Hadoop : November 2015

· Download pig-0.15.0.tar.gz

wget http://archive.apache.org/dist/pig/pig-0.15.0/pig-0.15.0.tar.gz

Untar the archive and move to the /usr/local/pig

tar –xzvf pig-0.15.0.tar.gz

mv pig-0.15.0 pig

sudo mv pig /usr/local

· Set the environment variable PIG_HOME to point to the installation directory:

Gedit ~/.bashrc or nano ~/.bashrc

Add at the end of the file, below entry

export PIG_HOME=/usr/local/pig

export PATH=$PATH:$PIG_HOME/bin

Note:

1. Restart your terminal for applying a new change [ .bashrc] or

source ~/.bashrc

2. We don’t required to set Hadoop Home path in pig config because it scan the properties file and set HADOOP_HOME automatically.

Run Pig From CLI

pig

Verification:

PIG

pig –help

Pig support two execution mode

pig -x local (which point to your local system and run under single JVM).

pig -x mapreduce or pig (This command will only work if hadoop is running which connect to Hadoop Cluster )

Pig - Modes of execution:

pig_modes_of_execution

First level of categorization is:
A.      Interactive : That is using grunt shell and user has to interact with grunt shell each time he want s to perform some operation on PIG
B.      BatchMode : User can run a set of command together as batch by saving it to a script file with extension .pig.

Second Level of categorization:
A.     LocalMode: Local mode will build a simulated mapreduce job running off of a local file on disk. In theory equivalent to MapReduce, but it's not a "real" mr job. You shouldn't be able to tell the difference from a user perspective. Local mode is great for development. All scripts are run on a single machine without requiring Hadoop MapReduce and HDFS. This can be useful for developing and testing Pig logic. If you’re using a small set of data to developer or test your code, then local mode could be faster than going through the MapReduce infrastructure.Local mode doesn’t require Hadoop. When you run in Local mode, the Pig program runs in the context of a local Java Virtual Machine, and data access is via the local file system of a single machine. Local mode is actually a local simulation of MapReduce in Hadoop’s LocalJobRunner class.

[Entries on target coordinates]
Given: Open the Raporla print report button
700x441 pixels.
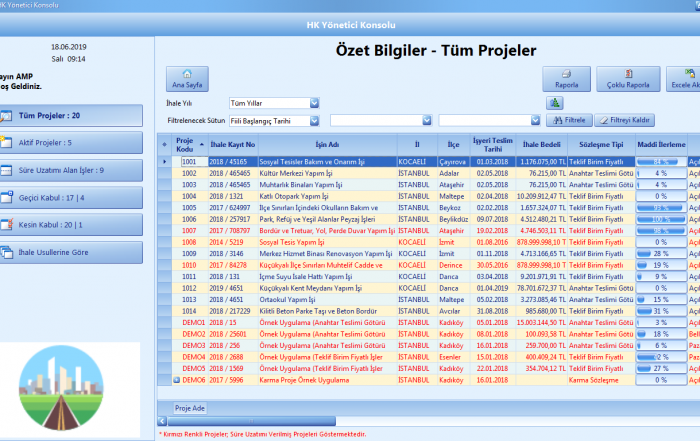Looking at the screenshot, I should coord(566,78).
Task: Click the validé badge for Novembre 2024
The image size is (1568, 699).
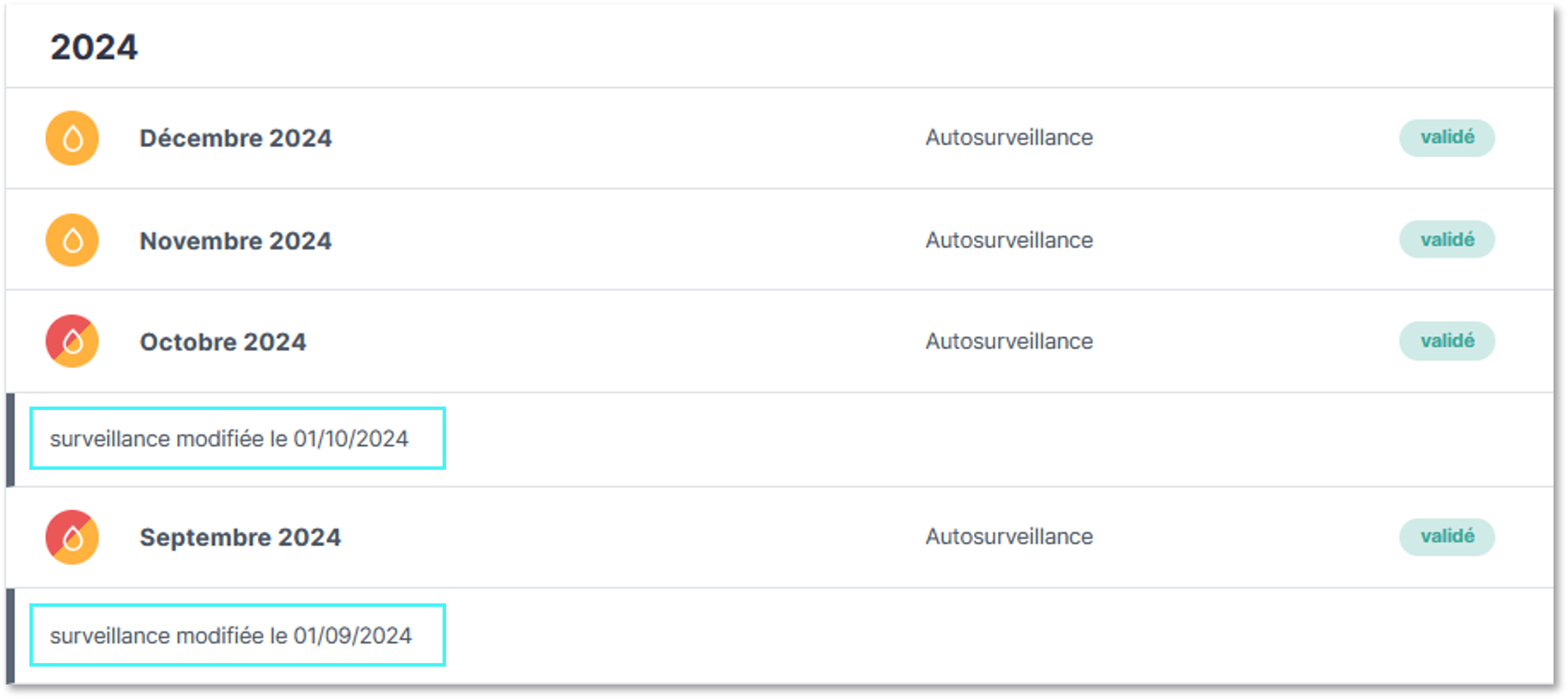Action: coord(1446,240)
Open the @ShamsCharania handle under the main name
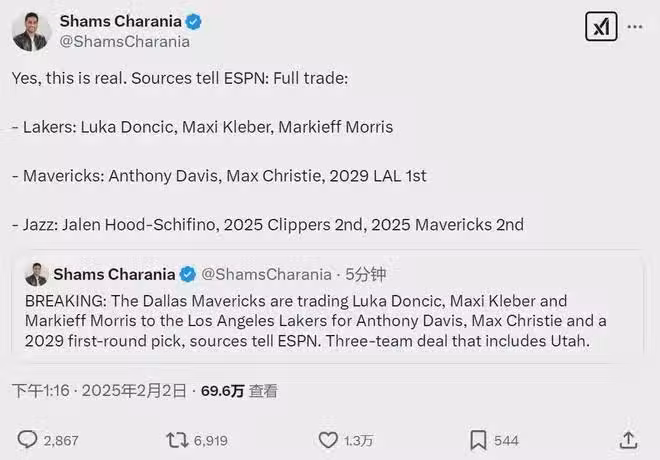This screenshot has height=460, width=660. pyautogui.click(x=124, y=42)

### Stated problem 1:
According to the Pig installation guide, why is it unnecessary to set the Hadoop home path in the Pig configuration? Answer in one to three sentences.
### Stated problem 2:
In the Pig installation guide, swap "grunt shell" for "grunt prompt" and reproduce the part starting at "pig_modes_of_execution" and ending at "with extension .pig.".
These entries have no connection to the text.

### Correct output 1:
The Hadoop home path doesn't need to be set in the Pig configuration because Pig scans the properties file and sets HADOOP_HOME automatically.

### Correct output 2:
pig_modes_of_execution

First level of categorization is:
A.      Interactive : That is using grunt prompt and user has to interact with grunt prompt each time he want s to perform some operation on PIG
B.      BatchMode : User can run a set of command together as batch by saving it to a script file with extension .pig.